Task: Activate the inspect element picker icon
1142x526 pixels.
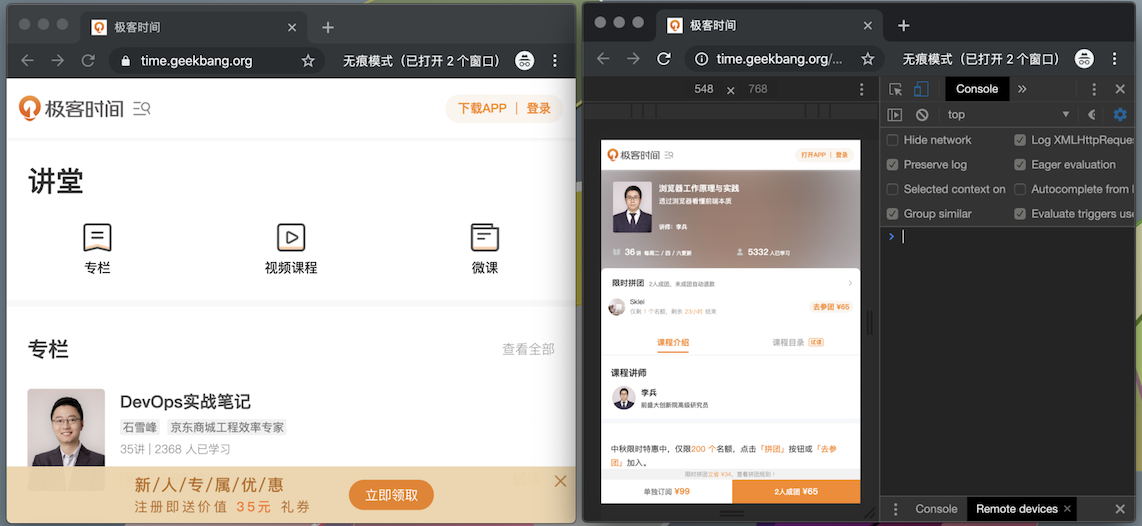Action: click(895, 89)
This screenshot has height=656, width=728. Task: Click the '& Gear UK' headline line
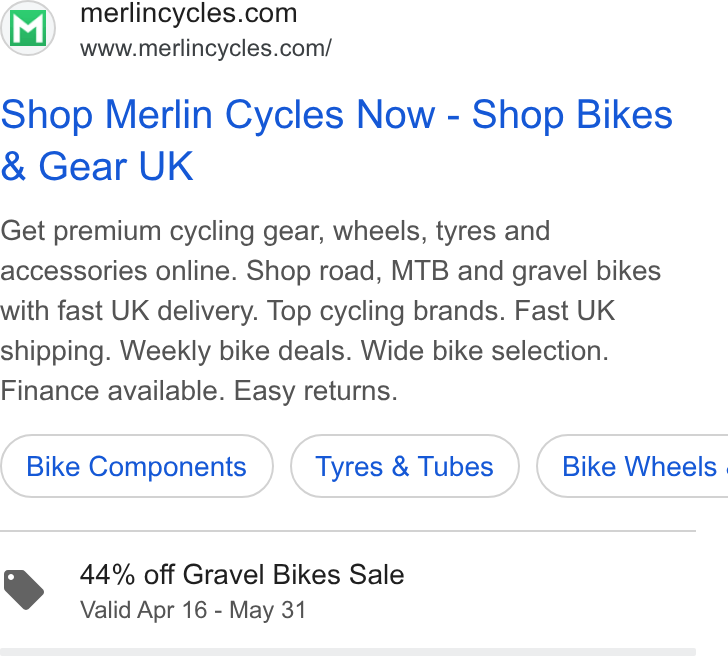point(97,166)

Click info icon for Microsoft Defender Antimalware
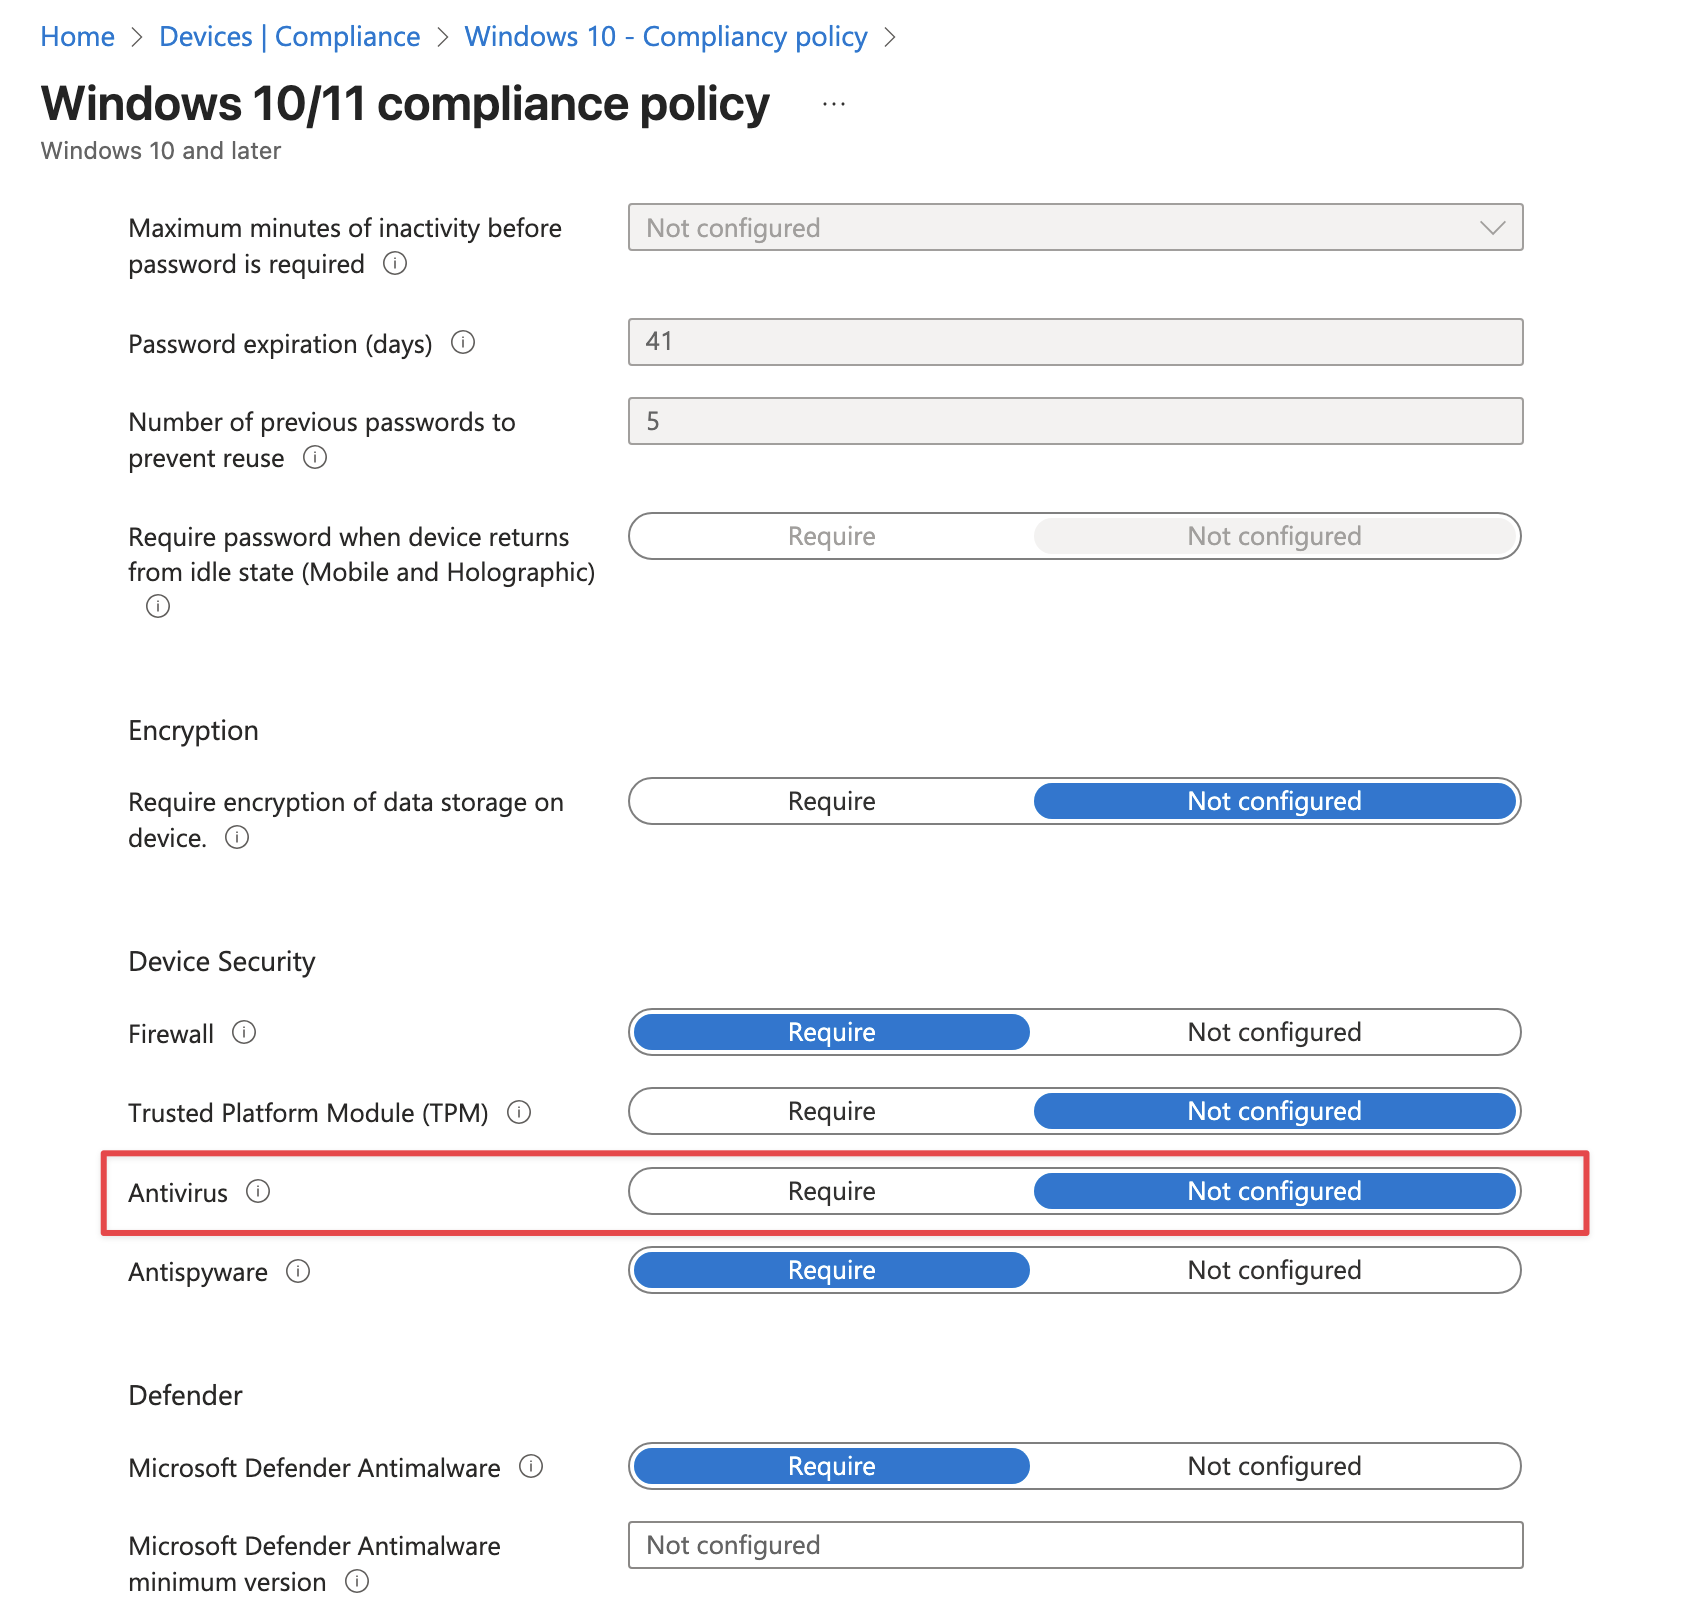tap(531, 1467)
****************************************
**What you should do:** Please retype every record above exactly, leaving out the pictures.

**Solution to this problem:**
Task: Activate the inspect element picker icon
1142x526 pixels.
Action: click(895, 89)
This screenshot has height=656, width=728. Task: Click the '& Gear UK' headline line
point(97,166)

Click info icon for Microsoft Defender Antimalware
tap(531, 1467)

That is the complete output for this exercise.